In de jurisprudentie is dergelijk misbruik aanwezig geacht in het geval dat het te executeren vonnis klaarblijkelijk op een feitelijke of juridische misslag berust, of als de executie op grond van na het vonnis voorgevallen of aan het licht gekomen feiten klaarblijkelijk aan de zijde van de geëxecuteerde een noodtoestand zal doen ontstaan, doch omtrent dit laatste heeft [eiseres] niets gesteld.
3.2. Het betoog van [eiseres] dat het vonnis ten onrechte uitvoerbaar bij voorraad is verklaard, faalt. Het verbod op uitvoerbaar verklaring bij voorraad van art. 7A:1623c lid1 BW is geschreven voor het geval dat na opzegging de rechter beslist op een vordering van de verhuurder als bedoeld in artikel 7A:1623c lid 2 BW. In de onderhavige zaak echter heeft de rechter beslist op een vordering als bedoeld in artikel 7A:1623n BW, waarvoor de regel van artikel 7A:1623c lid 1 niet geldt. Van een feitelijke of juridische misslag in het vonnis is dan ook geen sprake.

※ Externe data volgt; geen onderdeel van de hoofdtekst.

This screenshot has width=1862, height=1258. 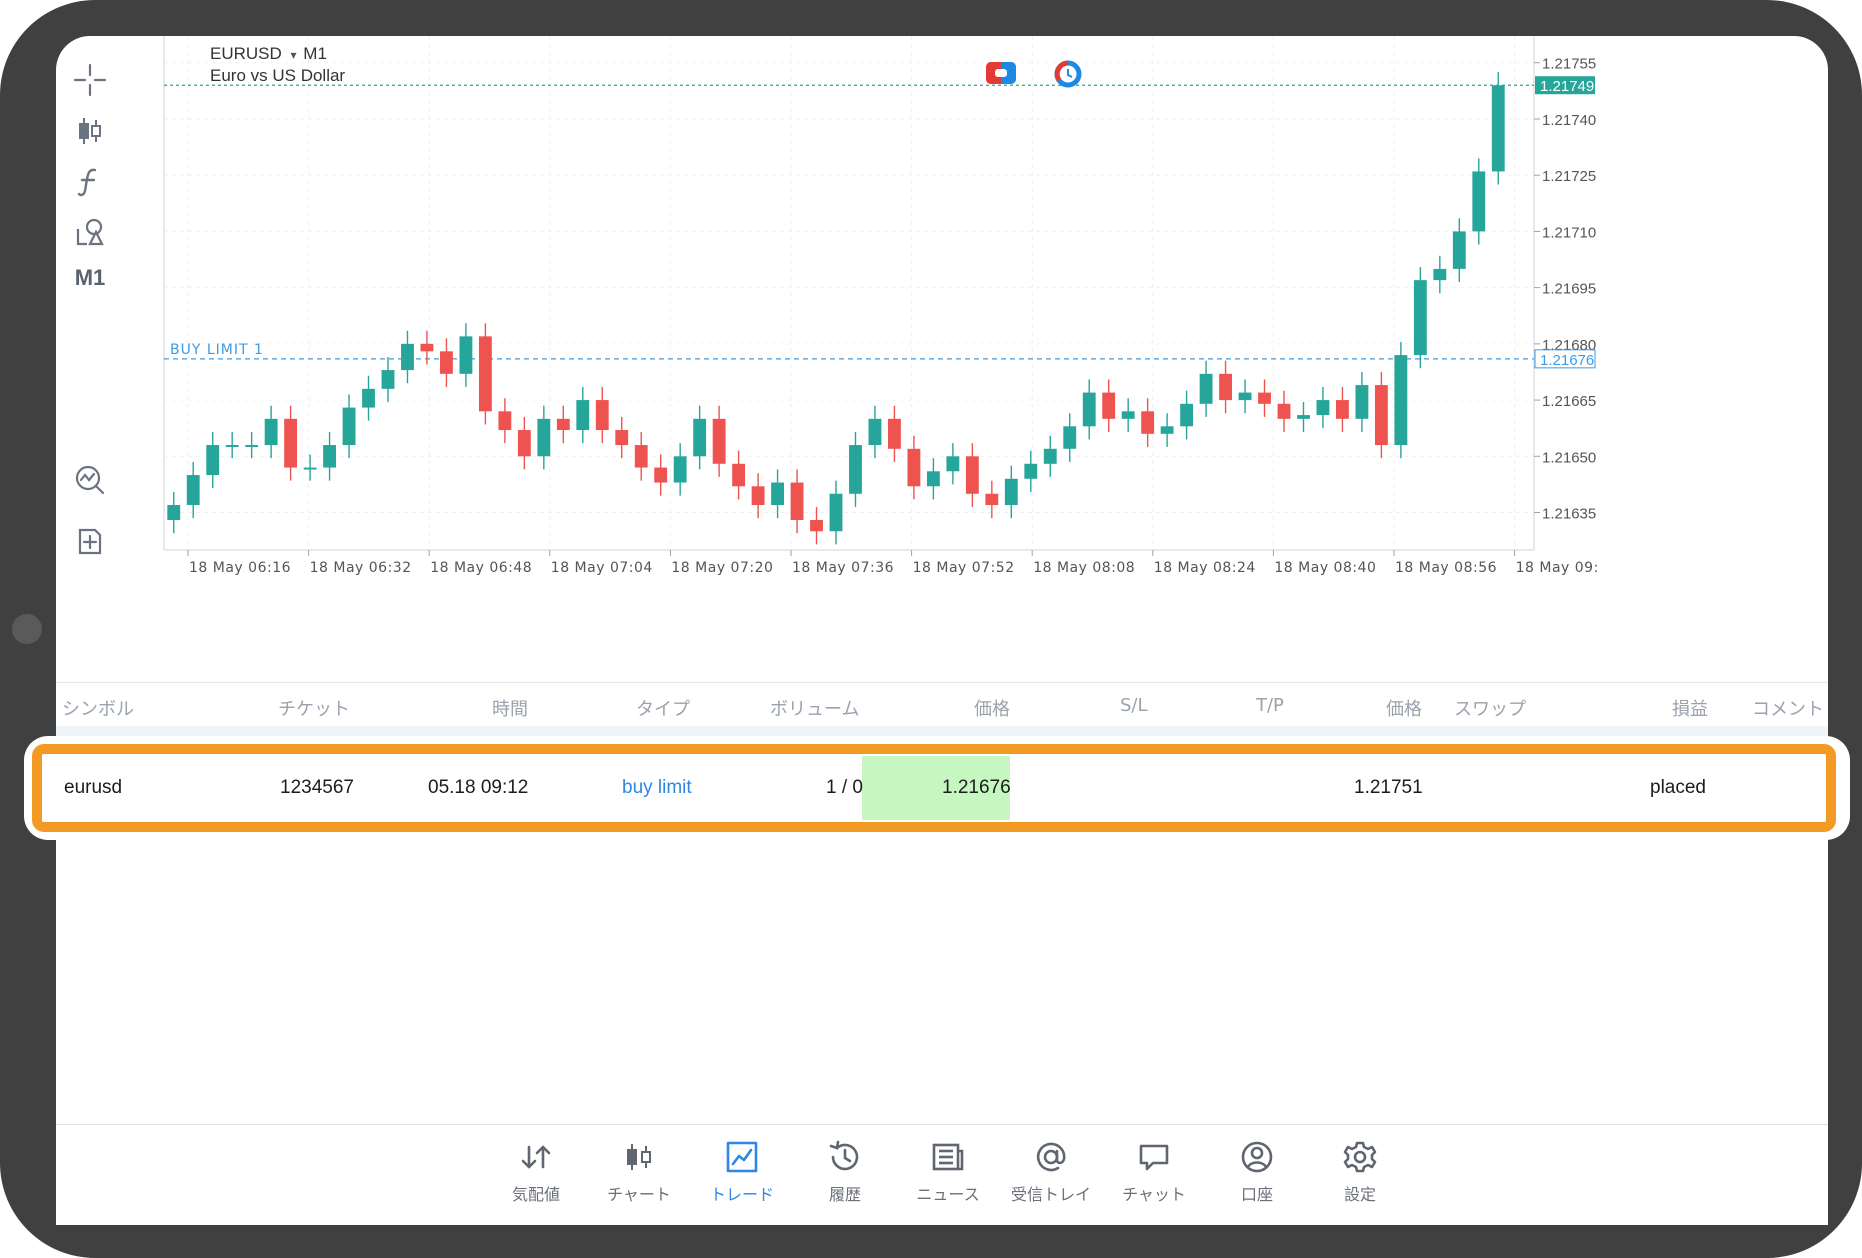 I want to click on col-swap: スワップ, so click(x=1490, y=710).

3.3. Aan een belangenafweging als bedoeld in alinea 2.2 onder b hiervoor, komt de rechter niet toe.
3.4. De vordering wordt door geen van de beide daarvoor aangedragen grondslagen gedragen. Daarom moet zij worden afgewezen.

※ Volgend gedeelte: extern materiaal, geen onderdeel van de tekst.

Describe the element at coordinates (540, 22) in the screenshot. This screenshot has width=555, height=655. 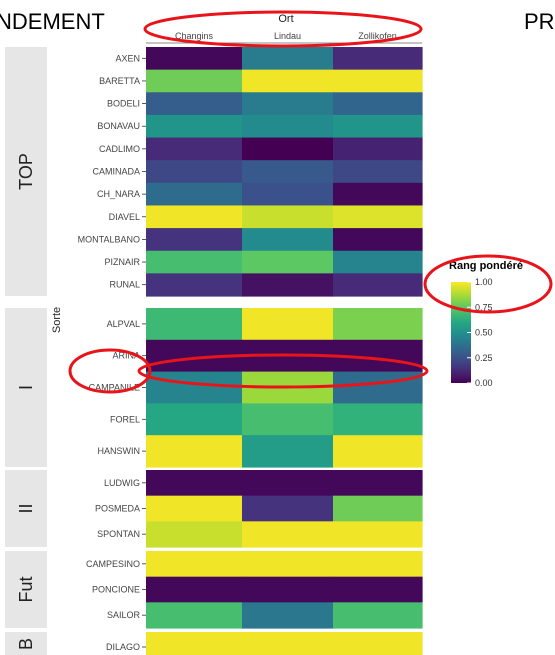
I see `right-title-fragment: PR` at that location.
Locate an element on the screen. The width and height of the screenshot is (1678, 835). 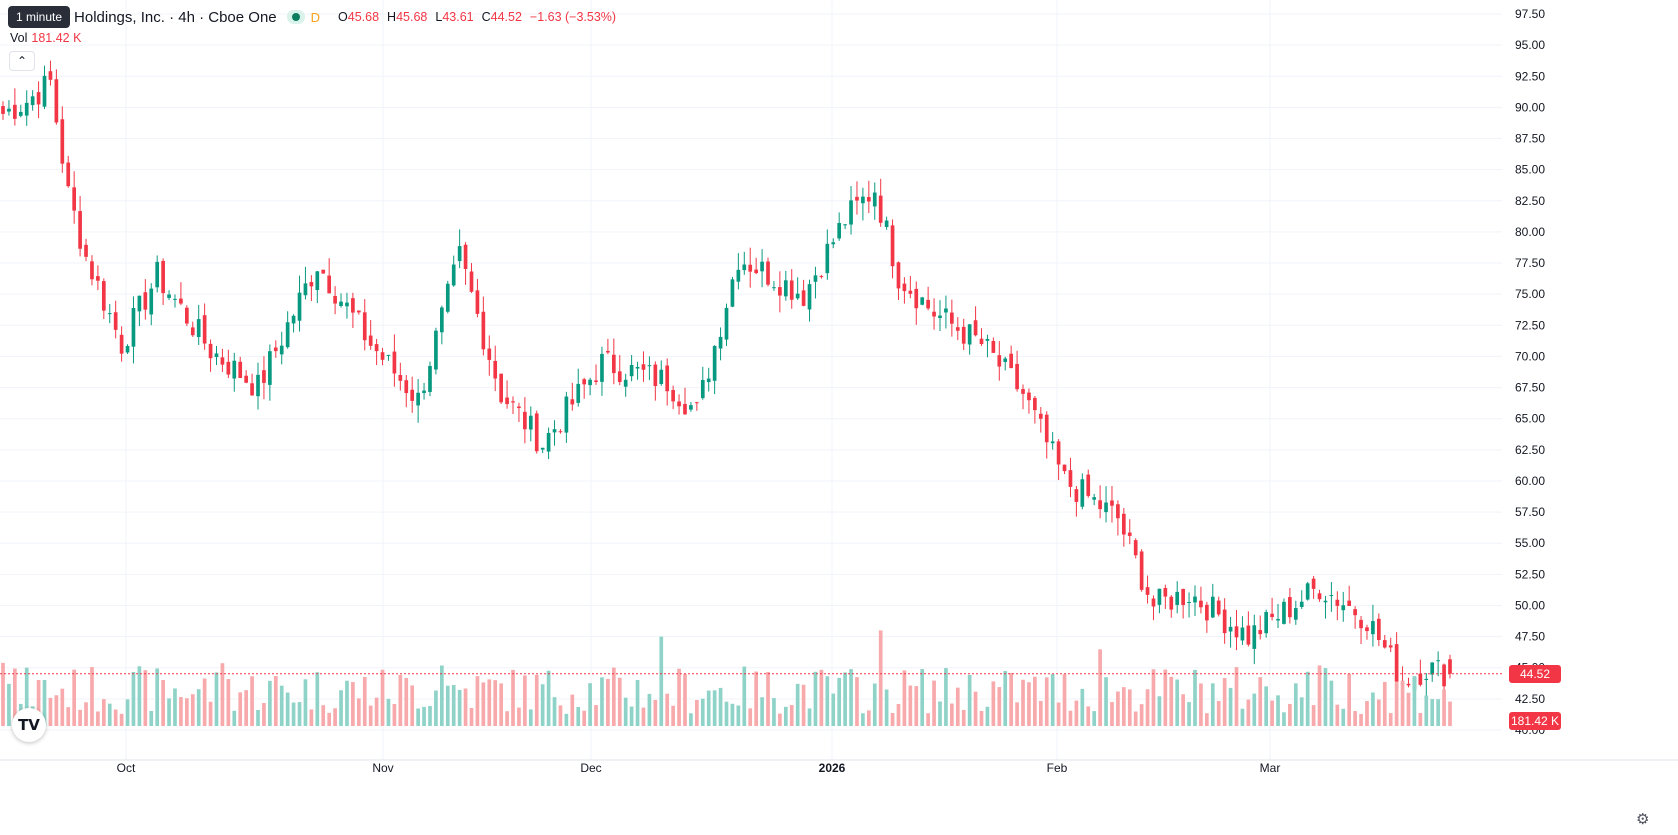
y-tick-label: 67.50 is located at coordinates (1530, 388).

3.5. [Eiseres] zal als in het ongelijk gestelde partij in de proceskosten worden veroordeeld.
4. De beslissing
De voorzieningenrechter:
wijst de vorderingen af;
veroordeelt [eiseres] in de proceskosten, tot op heden aan de zijde van de wederpartij begroot op € 896,00, waarvan € 703,00 salaris procureur en € 193,00 verschotten;
verklaart dit vonnis tot zover uitvoerbaar bij voorraad;
Dit vonnis is gewezen door mr. J.H.W. Rullmann, voorzieningenrechter, en uitgesproken ter openbare terechtzitting van 10 oktober 2002 in tegenwoordigheid van de griffier.